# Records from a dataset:
§ §
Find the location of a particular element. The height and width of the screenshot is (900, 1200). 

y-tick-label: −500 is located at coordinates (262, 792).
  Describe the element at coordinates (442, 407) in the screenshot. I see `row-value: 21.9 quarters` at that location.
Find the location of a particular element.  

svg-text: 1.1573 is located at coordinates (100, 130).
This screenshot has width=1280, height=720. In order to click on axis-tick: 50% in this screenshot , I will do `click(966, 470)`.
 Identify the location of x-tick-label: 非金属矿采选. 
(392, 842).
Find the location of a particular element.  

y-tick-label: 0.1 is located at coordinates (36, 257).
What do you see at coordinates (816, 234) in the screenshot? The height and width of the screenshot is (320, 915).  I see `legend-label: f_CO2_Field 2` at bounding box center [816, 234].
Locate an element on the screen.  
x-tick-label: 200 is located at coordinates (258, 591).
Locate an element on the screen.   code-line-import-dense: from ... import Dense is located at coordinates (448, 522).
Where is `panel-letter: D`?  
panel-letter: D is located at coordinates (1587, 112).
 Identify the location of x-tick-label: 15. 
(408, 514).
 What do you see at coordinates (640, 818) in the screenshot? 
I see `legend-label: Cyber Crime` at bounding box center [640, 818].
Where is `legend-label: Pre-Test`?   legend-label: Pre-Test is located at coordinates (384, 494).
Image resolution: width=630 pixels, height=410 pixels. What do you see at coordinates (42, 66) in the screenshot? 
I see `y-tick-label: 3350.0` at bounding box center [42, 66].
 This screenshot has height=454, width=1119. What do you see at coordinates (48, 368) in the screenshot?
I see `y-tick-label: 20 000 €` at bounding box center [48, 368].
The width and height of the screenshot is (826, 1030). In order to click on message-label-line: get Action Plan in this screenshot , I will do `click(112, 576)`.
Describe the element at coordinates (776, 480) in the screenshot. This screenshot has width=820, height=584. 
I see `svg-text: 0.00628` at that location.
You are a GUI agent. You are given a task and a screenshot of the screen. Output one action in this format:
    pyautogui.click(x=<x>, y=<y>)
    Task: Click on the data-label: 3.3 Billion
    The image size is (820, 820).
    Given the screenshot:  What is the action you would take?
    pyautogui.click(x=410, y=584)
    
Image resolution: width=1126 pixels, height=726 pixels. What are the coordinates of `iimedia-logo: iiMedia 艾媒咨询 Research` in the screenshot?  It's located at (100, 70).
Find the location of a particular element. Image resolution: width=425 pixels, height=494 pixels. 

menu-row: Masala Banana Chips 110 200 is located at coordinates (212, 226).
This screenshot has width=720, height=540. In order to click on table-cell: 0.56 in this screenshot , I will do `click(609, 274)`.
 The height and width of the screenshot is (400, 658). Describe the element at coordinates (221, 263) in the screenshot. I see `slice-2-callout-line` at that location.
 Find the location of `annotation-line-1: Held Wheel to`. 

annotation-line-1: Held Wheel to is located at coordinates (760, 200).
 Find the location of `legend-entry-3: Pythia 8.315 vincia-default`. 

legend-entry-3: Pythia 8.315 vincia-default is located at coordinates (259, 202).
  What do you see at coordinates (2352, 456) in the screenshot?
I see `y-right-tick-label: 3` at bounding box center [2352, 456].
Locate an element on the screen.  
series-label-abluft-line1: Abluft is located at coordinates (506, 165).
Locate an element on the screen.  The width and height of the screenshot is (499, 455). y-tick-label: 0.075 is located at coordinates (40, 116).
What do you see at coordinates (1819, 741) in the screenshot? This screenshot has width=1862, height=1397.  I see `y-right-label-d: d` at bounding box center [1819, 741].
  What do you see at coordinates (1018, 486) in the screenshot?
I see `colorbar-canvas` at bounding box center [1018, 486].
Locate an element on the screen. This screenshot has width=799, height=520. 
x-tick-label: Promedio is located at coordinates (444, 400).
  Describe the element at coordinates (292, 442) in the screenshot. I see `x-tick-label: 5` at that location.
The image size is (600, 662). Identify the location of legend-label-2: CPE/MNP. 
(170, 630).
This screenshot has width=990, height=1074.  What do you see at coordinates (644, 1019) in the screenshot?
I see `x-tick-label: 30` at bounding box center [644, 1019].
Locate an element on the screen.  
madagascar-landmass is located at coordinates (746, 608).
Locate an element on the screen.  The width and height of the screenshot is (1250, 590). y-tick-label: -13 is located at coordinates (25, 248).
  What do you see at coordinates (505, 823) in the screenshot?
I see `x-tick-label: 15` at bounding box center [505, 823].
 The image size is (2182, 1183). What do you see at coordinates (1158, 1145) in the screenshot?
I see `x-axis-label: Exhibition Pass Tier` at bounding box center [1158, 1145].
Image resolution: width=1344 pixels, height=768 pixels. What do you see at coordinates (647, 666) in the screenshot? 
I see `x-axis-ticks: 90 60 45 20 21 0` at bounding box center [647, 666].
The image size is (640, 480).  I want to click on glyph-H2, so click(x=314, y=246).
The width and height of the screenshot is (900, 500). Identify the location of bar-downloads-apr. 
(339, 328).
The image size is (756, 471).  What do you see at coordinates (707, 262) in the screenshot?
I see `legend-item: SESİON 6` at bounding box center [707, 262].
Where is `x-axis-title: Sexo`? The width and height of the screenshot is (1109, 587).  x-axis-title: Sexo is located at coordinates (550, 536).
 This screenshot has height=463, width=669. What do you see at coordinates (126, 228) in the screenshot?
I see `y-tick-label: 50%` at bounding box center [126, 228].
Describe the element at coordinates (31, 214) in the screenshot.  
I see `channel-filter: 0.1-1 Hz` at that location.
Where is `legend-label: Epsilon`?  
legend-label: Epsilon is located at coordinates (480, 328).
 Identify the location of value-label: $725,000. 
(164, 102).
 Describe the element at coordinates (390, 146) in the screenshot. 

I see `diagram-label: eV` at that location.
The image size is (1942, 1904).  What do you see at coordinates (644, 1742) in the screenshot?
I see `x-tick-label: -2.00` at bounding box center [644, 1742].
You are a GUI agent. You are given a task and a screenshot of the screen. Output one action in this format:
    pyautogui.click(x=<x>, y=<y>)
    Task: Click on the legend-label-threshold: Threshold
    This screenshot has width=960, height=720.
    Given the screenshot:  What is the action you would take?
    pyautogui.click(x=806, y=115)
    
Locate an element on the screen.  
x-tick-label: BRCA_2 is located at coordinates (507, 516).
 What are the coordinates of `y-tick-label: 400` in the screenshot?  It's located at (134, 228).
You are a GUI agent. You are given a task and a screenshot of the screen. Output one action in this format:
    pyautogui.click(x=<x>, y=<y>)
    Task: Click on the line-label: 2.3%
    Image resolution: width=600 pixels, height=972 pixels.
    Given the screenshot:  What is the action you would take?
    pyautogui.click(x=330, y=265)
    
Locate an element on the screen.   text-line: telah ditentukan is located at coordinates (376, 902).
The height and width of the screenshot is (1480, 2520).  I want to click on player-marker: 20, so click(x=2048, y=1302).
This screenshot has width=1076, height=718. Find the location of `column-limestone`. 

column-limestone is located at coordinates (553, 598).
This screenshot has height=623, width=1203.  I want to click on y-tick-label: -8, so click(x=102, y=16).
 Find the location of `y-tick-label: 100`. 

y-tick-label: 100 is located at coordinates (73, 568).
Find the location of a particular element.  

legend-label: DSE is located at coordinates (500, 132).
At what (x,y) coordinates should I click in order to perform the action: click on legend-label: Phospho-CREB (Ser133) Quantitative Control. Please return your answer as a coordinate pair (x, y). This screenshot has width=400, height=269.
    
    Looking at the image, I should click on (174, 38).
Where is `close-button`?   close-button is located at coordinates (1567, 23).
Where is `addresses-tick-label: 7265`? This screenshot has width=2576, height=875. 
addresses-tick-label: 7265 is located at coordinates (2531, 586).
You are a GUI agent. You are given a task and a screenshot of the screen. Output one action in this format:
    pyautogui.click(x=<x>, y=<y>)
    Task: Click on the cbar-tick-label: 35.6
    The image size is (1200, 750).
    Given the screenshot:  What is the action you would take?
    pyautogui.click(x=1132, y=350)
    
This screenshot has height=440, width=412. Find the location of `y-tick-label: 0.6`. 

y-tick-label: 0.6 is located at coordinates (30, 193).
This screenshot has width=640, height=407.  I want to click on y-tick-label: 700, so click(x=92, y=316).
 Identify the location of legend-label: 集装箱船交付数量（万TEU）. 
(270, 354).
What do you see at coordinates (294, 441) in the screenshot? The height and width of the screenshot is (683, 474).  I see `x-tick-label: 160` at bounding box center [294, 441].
§ §
# Task goal:
Change "particular" to "specific" in the lines starting at the first line and ending at the line containing "svg-text: 1.1573 is". Keep everything else the same.

# Your response:
Find the location of a specific element. The height and width of the screenshot is (900, 1200). 

y-tick-label: −500 is located at coordinates (262, 792).
  Describe the element at coordinates (442, 407) in the screenshot. I see `row-value: 21.9 quarters` at that location.
Find the location of a specific element.  

svg-text: 1.1573 is located at coordinates (100, 130).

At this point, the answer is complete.